Activity list.
**A)** Name every person identified by name in the passage about the Yemen cable.
**B)** From the passage about the Yemen cable, extract the wording from "As Johnsen’s comments" up to and including "battlefields in Afghanistan." without changing a character.

━━━━━ Text shown ━━━━━

As Johnsen’s comments suggest, the  Jan. 4, 2010, cable recounting a meeting between U.S. Gen. David Petraeus, then commander of U.S. Central Command, and Saleh and his top ministers may well be among the most significant of the scores of documents that have been made public by WikiLeaks so far.

Not only are the full contents of the cable likely to weaken Saleh politically, the document seems to confirm what the U.S. government has never officially acknowledged: that it is deeply involved in prosecuting a military campaign against al-Qaida in a region thousands of miles away from the battlefields in Afghanistan.

In the cable, Saleh told Petraeus that “mistakes were made” during the Dec. 17 strike and another one on Dec. 24 (which was initially, and wrongly, reported to have killed radical U.S.-born imam Anwar Al-Awlaki), specifically referring to the “killing of civilians” in Yemen’s southern Abyan province. He also complained later in the meeting that U.S. cruise missiles are “not very accurate.”

While Petraeus dismissed the notion that innocents were killed (he insisted the only civilians killed were “the wife and two children” of an al-Qaida operative), he later proposed “to move away from the use of cruise missiles and instead have U.S. fixed wing bombers circle outside Yemeni territory, ‘out of sight,’ and engage AQAP targets when actionable intelligence became available.”

“We’ll continue saying the bombs are ours, not yours,” Saleh said, according to the cable. This prompted Deputy Prime Minister Rashad al–Alimi “to joke that he had just ‘lied’ by telling parliament that the bombs in Ahrab, Abyan and Shebwa (provinces) were American-made but deployed by the ROYG (Republic of Yemen Government.)”

━━━━━ Record extracts ━━━━━

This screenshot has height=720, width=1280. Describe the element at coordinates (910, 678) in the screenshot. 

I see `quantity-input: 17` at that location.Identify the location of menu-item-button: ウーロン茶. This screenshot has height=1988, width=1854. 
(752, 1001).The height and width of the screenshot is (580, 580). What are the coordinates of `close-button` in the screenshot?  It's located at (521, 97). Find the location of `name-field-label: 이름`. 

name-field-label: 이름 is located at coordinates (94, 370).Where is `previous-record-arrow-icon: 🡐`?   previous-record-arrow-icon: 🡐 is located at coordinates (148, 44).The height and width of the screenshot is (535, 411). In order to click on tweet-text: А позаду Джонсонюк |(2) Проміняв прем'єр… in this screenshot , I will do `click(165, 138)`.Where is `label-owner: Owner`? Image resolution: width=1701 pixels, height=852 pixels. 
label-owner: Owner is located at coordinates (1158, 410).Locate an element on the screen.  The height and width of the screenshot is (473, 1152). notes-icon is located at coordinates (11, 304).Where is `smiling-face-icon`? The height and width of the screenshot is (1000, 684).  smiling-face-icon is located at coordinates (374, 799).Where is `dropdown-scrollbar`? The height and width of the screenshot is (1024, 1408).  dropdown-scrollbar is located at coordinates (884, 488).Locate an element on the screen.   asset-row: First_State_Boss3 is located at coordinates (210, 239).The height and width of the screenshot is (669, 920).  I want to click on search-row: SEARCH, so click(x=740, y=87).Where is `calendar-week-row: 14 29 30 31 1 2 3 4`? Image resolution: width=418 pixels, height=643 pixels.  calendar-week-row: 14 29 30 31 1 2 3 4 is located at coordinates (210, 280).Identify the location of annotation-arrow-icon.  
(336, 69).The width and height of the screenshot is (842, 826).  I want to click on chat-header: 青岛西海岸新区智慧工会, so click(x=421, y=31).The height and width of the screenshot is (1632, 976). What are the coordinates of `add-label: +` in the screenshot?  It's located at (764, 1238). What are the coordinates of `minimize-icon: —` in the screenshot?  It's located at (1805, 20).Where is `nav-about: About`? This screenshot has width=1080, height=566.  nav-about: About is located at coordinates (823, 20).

━━━━━

Solutions in order.
**A)**
Johnsen
David Petraeus
Saleh
Anwar Al-Awlaki
Rashad al–Alimi

**B)**
As Johnsen’s comments suggest, the  Jan. 4, 2010, cable recounting a meeting between U.S. Gen. David Petraeus, then commander of U.S. Central Command, and Saleh and his top ministers may well be among the most significant of the scores of documents that have been made public by WikiLeaks so far.

Not only are the full contents of the cable likely to weaken Saleh politically, the document seems to confirm what the U.S. government has never officially acknowledged: that it is deeply involved in prosecuting a military campaign against al-Qaida in a region thousands of miles away from the battlefields in Afghanistan.